Hollywood makes pointed and complex efforts to acknowledge the structural barriers that held back—and continue to hold back—people of color in the industry. But the writers struggle to make their assertions feel organic. When former First Lady Eleanor Roosevelt just so happens to run into Avis at a National Organization of Women fundraiser, she’s so inspired by the idea of a film starring a woman of color that she drops by the studio to make an impassioned case for representation. Her speech sounds lifted from a pamphlet called “Representation for Dummies,” and anyone who has ever made a case for a more inclusive room must groan at how easily it lands in an all-white room. Hollywood’s main shortcoming keeps cropping up: It’s just never that easy in the real world, and part of what makes a milestone profound is the perseverance, often absurdly single-minded, to keep fighting after every loss. A victory without loss feels hollow.

## Tasks for this exercise
1. In the review of Hollywood, at what event does Eleanor Roosevelt run into Avis?
2. List every person, organization, and title (of a show or publication) named in the review of Hollywood.

## Data records
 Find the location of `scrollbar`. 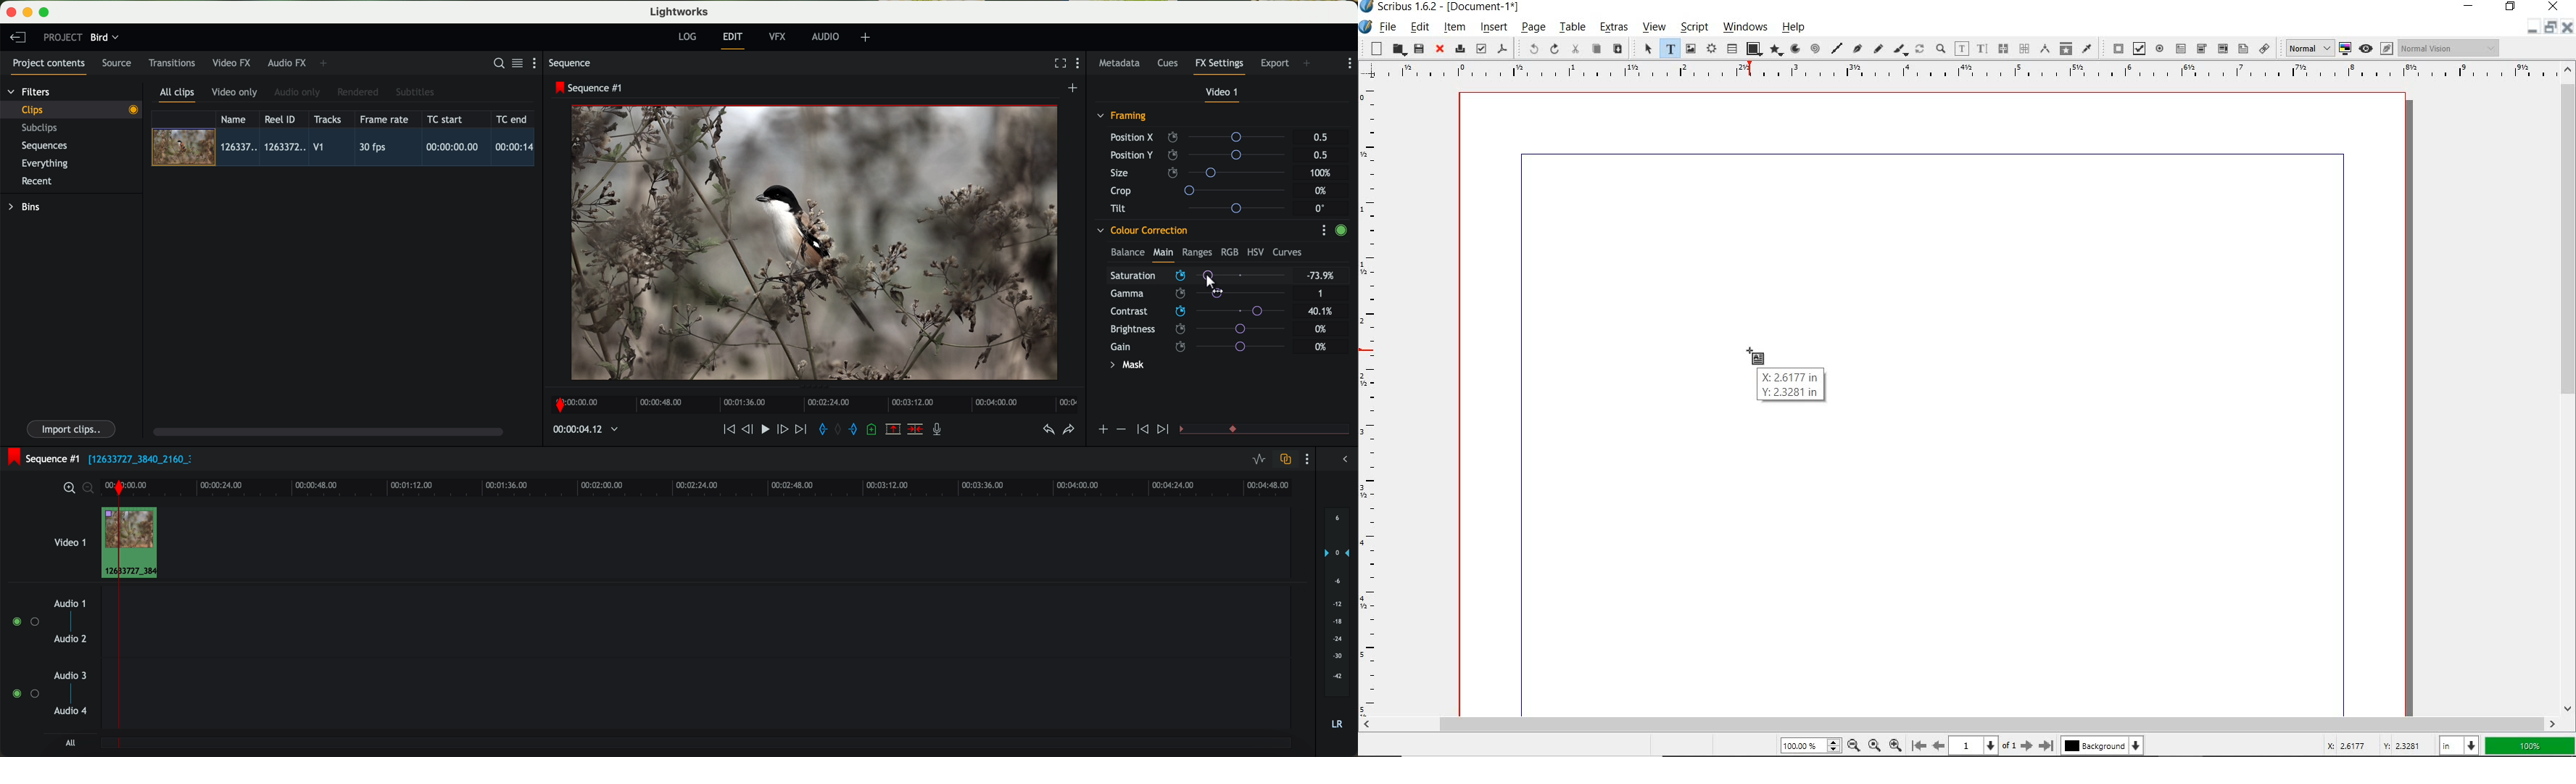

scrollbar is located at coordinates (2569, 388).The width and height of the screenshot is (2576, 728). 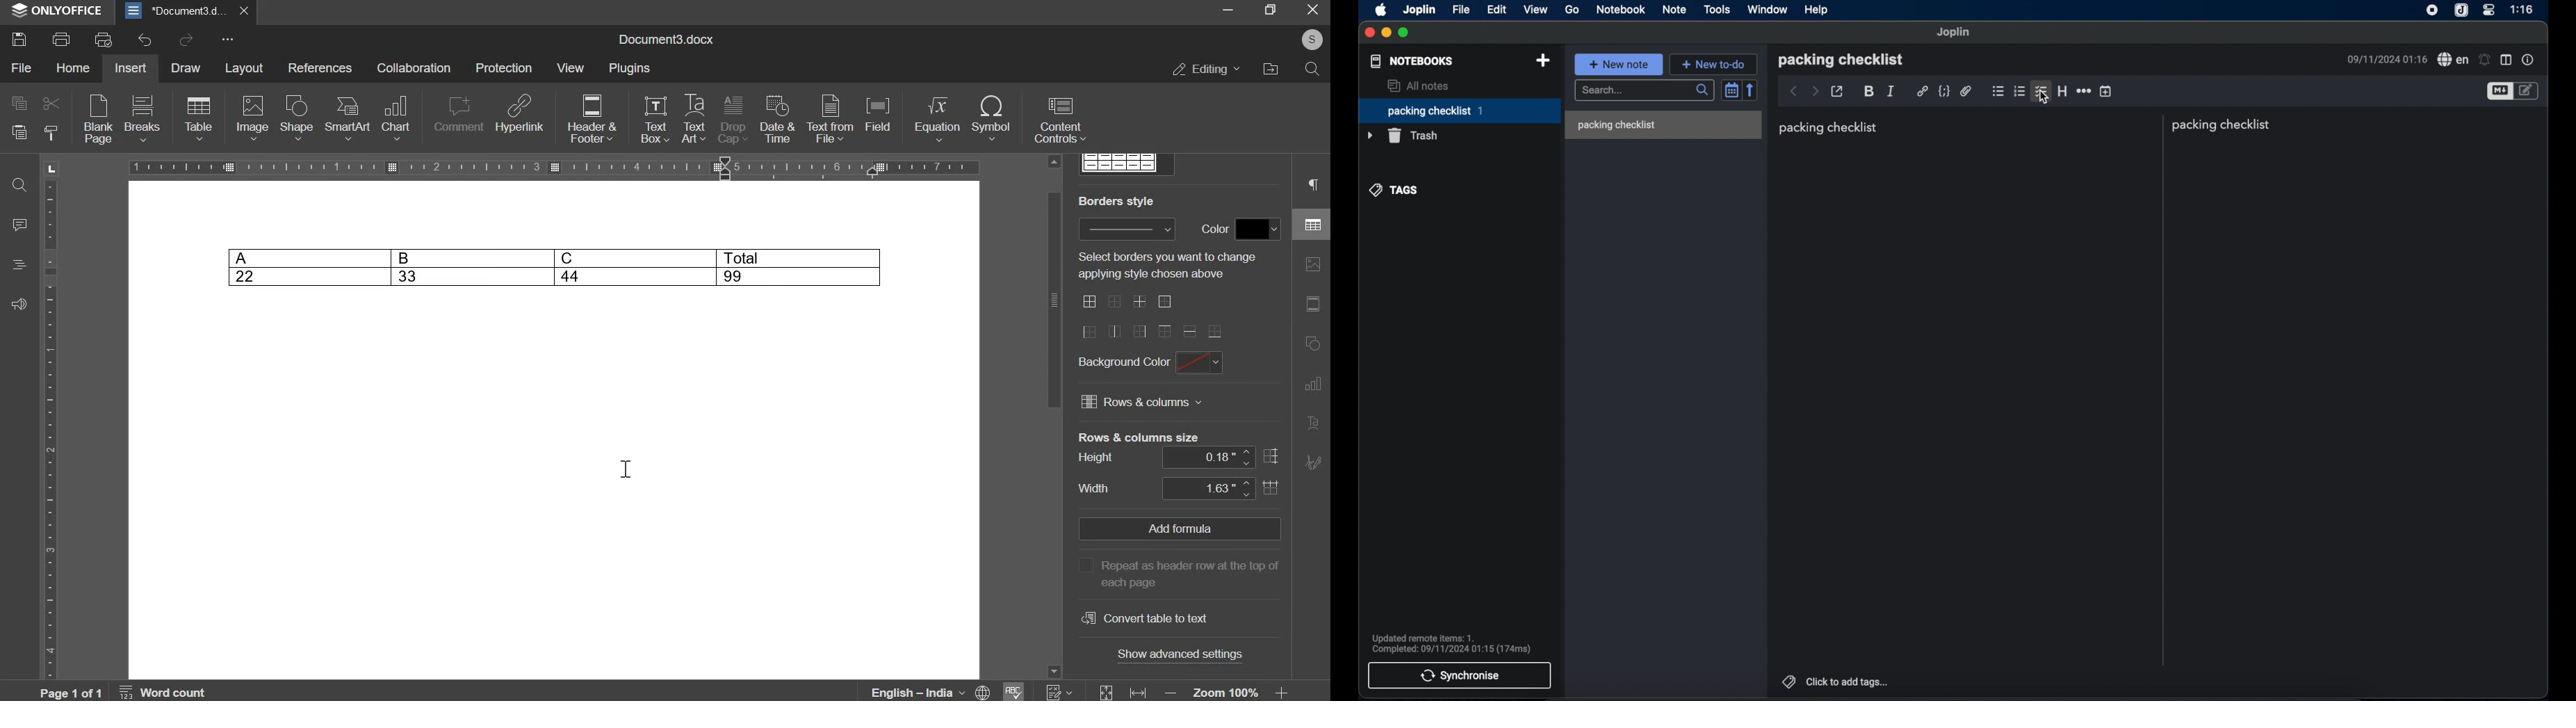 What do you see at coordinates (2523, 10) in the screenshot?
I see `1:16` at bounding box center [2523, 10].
==
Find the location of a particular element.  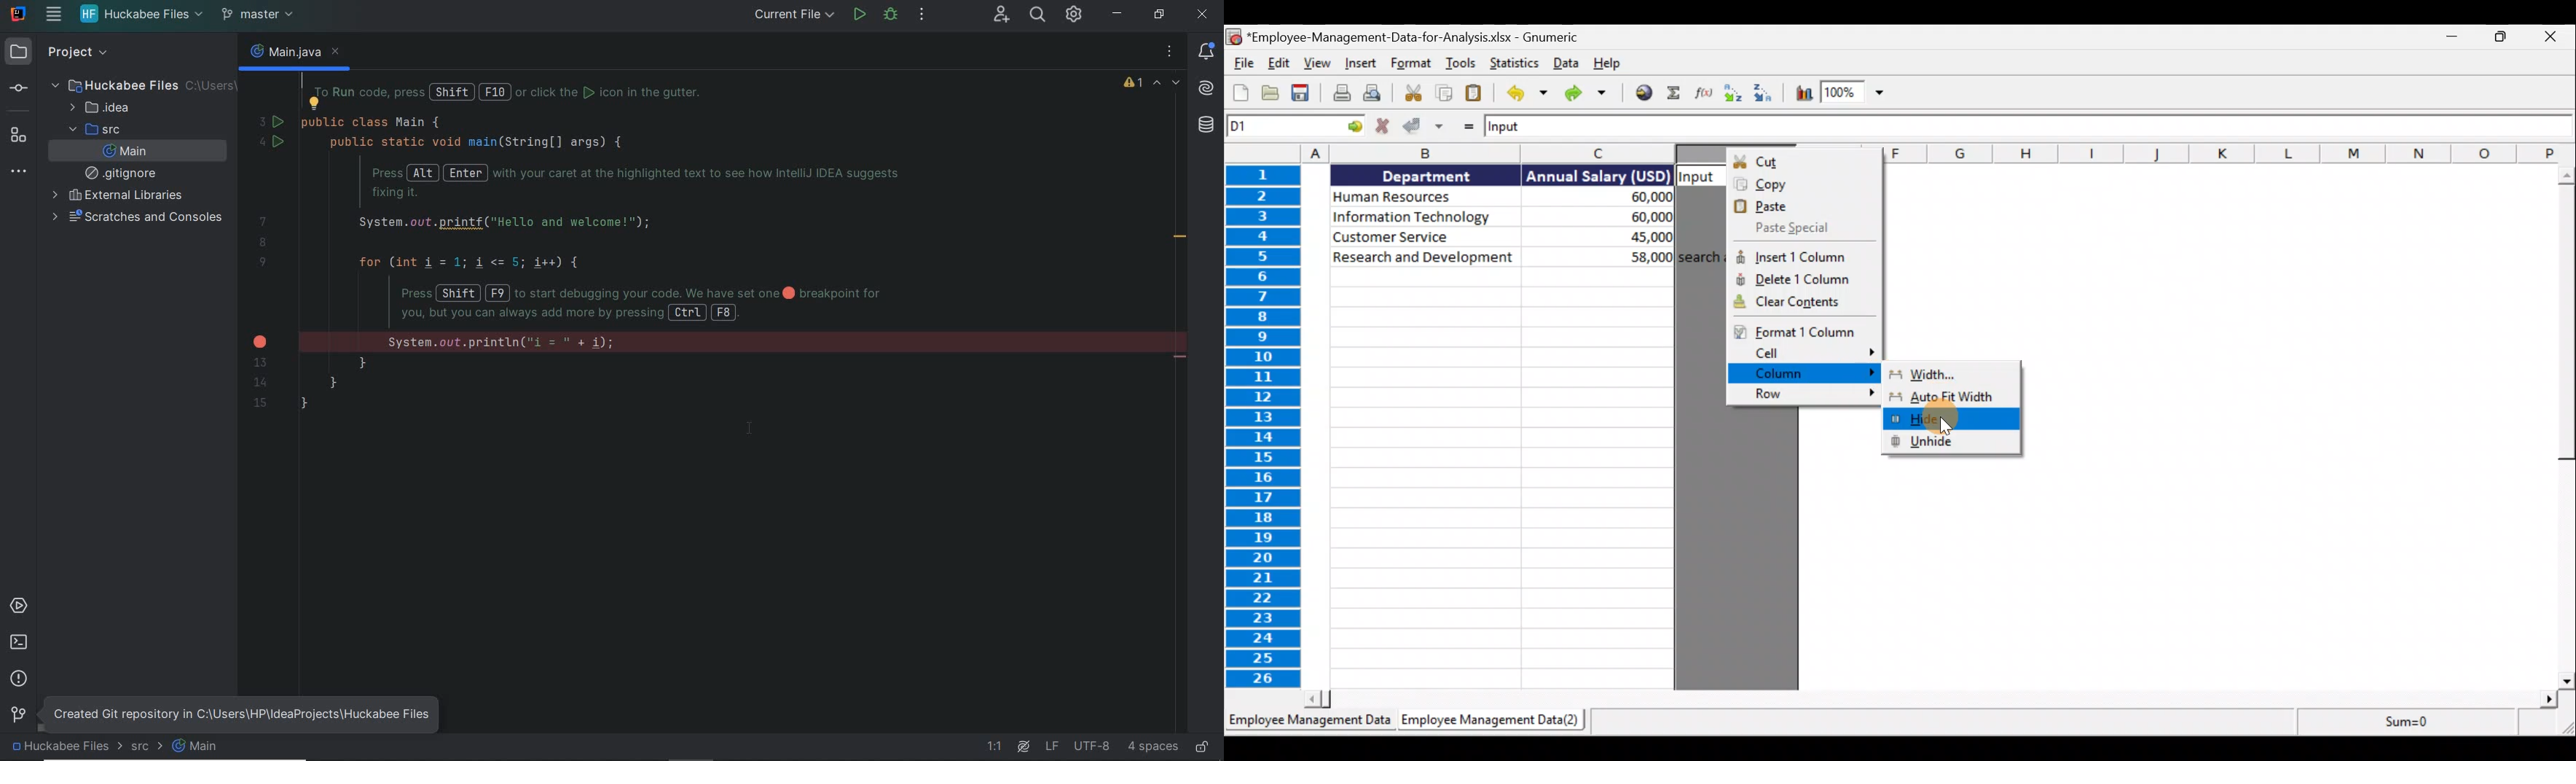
--
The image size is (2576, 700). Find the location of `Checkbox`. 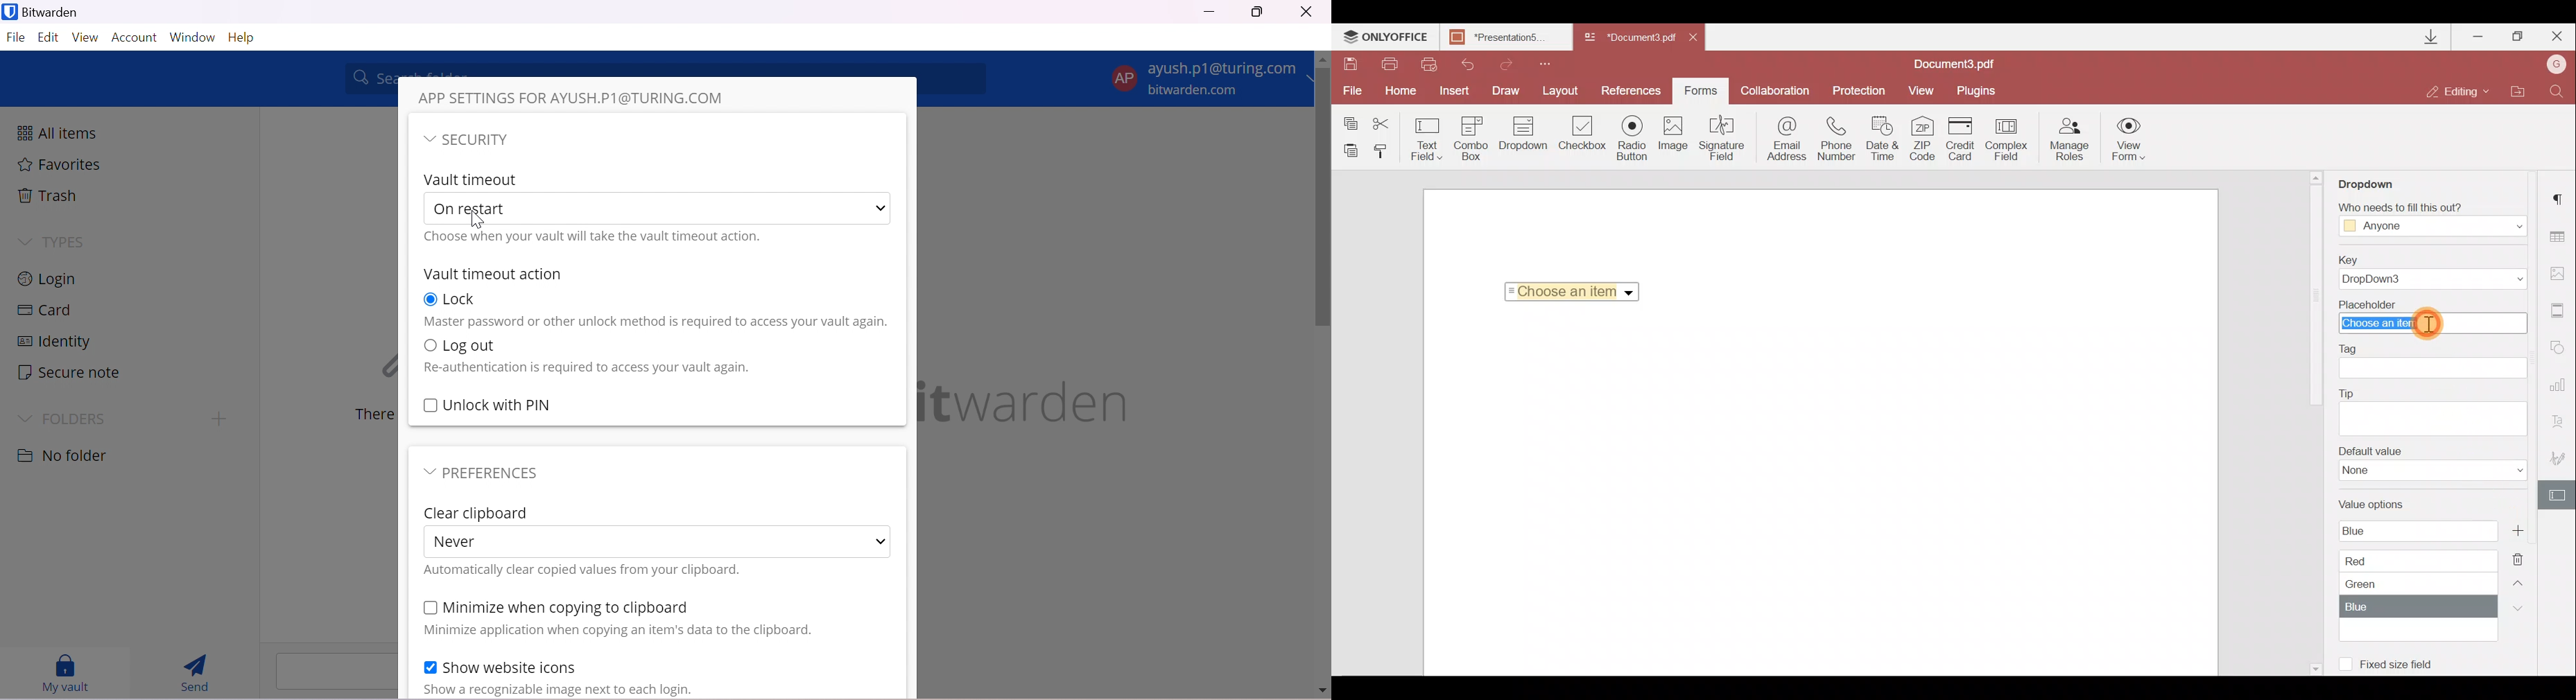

## Replies
1. At a National Organization of Women fundraiser.

2.
- Hollywood
- Eleanor Roosevelt
- Avis
- National Organization of Women
- "Representation for Dummies"